ASSIGNED TASK A
How would you sum up the article on Denver's arts and entertainment losses in two sentences?
ASSIGNED TASK B
Can you restate the paragraph beginning "What was a nice light for us" from the article on Denver's arts and entertainment losses as one shorter sentence that keeps its main facts?

DOCUMENT PASSAGE

⁂

Denver arts and entertainment industry lost $1.4 billion in sales revenue because of COVID-19

The fall calendar looks slim as venues close and performances canceled
Posted at 6:36 PM, Sep 04, 2020
and last updated 2020-09-04 21:38:29-04

DENVER — The arts and entertainment industry took a big hit this week as multiple venues and organizations announced closures until January 2021.

The impact is economic as well as cultural, as traditional events like seeing the Nutcracker around the holidays won’t happen this year.

The Colorado Ballet furloughed 50 dancers until 2021 and cut pay to nearly 30 staff because of the pandemic.

“What was a nice light for us was the PPP loan we received back in April that kept us current on salaries, but we ran out of that money August 31st,” Artistic Director of the Colorado Ballet, Gill Boggs, told Denver7 Friday.

⁂

MATERIAL PROVIDED
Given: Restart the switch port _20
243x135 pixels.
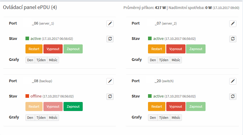Looking at the screenshot, I should [x=157, y=107].
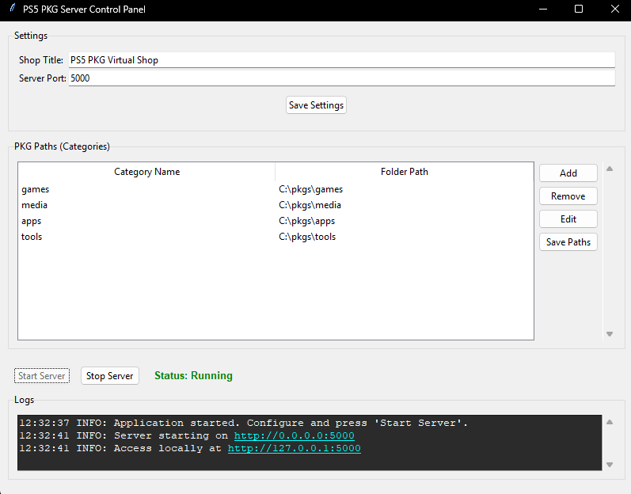Open the http://127.0.0.1:5000 local link

[x=294, y=449]
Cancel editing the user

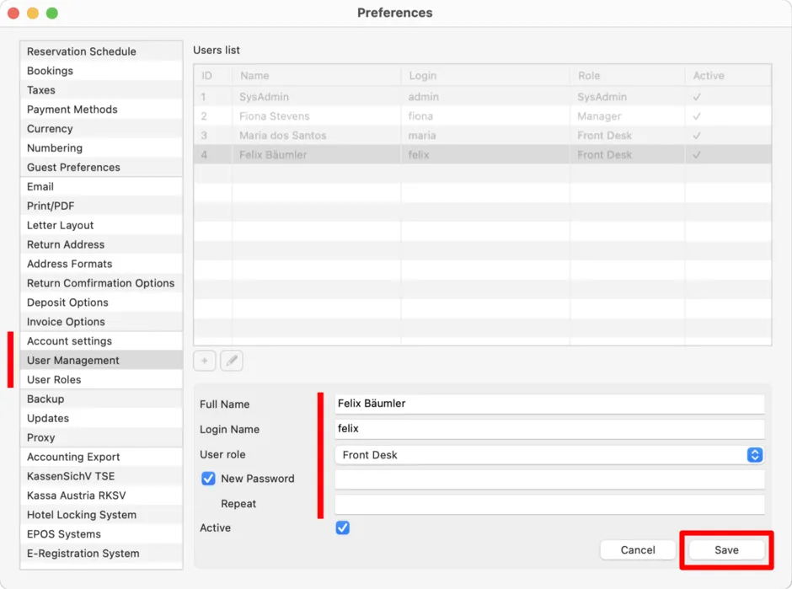638,550
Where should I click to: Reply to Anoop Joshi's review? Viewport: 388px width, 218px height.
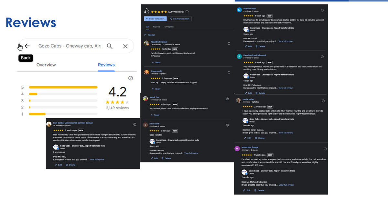click(156, 89)
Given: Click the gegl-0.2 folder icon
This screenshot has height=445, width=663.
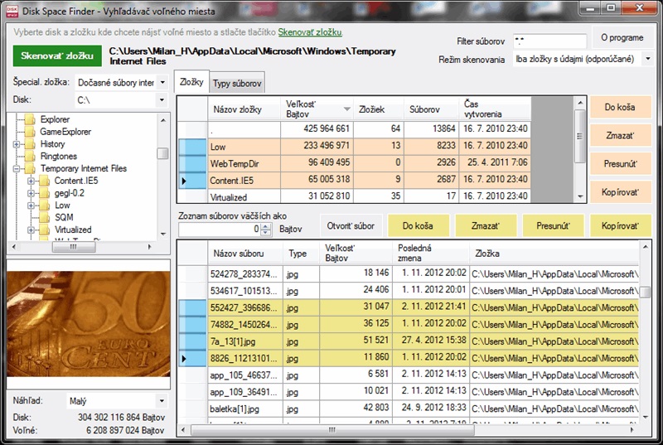Looking at the screenshot, I should [x=44, y=193].
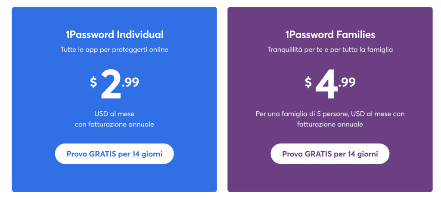Select 'Tutte le app per proteggerti online' text

114,50
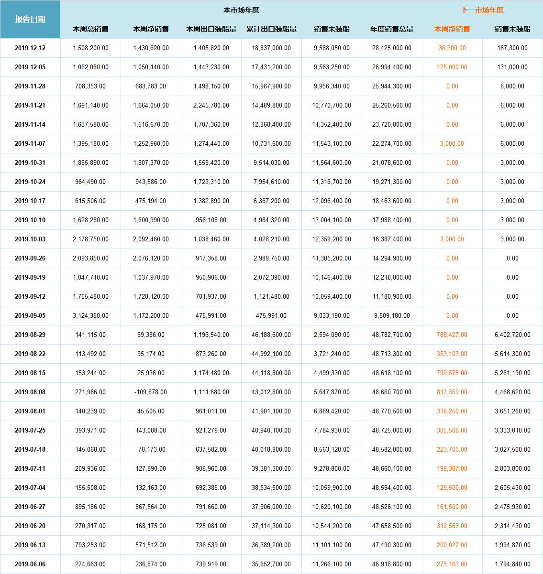Click the orange 125,000.00 value

coord(452,67)
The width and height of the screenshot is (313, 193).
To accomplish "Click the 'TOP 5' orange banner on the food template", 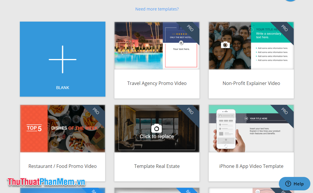I will [34, 128].
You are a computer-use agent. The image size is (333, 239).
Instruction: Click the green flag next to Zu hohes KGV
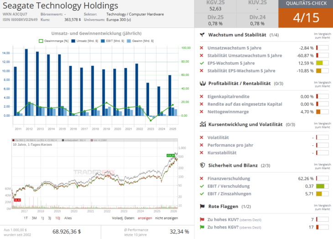202,227

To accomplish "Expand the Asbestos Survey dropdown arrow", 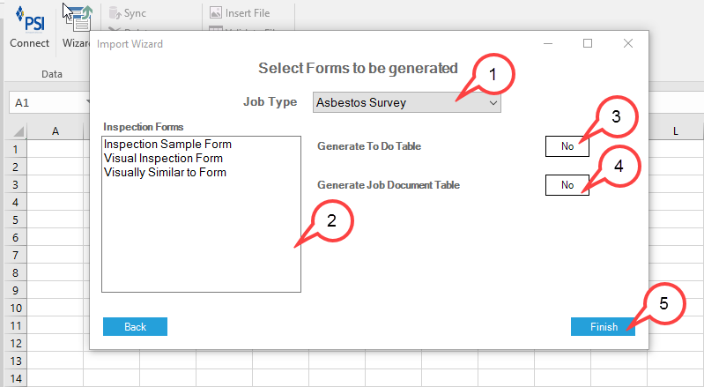I will click(x=493, y=103).
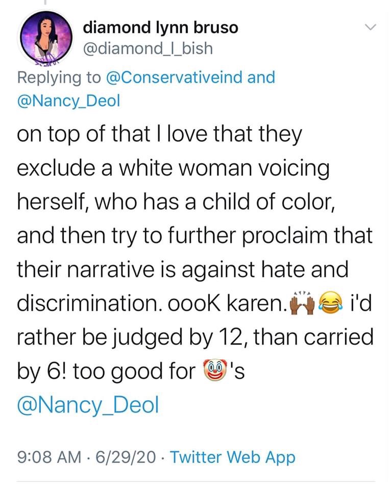The height and width of the screenshot is (490, 392).
Task: Click the @diamond_l_bish handle
Action: point(148,48)
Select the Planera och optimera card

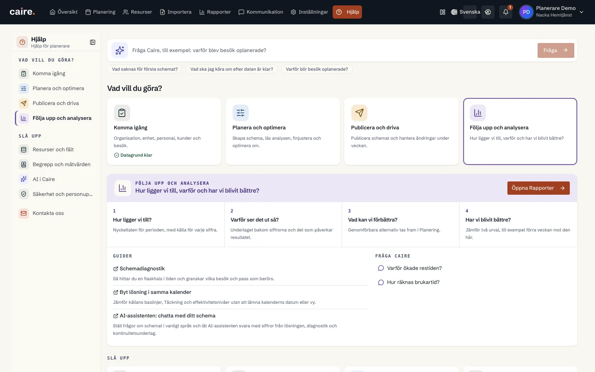(283, 131)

⁂

TASK RESULT A
Denver's arts and entertainment industry lost $1.4 billion in sales revenue because of COVID-19, and multiple venues and organizations announced this week that they will close until January 2021. The Colorado Ballet furloughed 50 dancers until 2021 and cut pay for nearly 30 staff after the PPP loan it received in April ran out on August 31st.

TASK RESULT B
Colorado Ballet Artistic Director Gill Boggs told Denver7 on Friday that a PPP loan received in April kept salaries current until the money ran out on August 31st.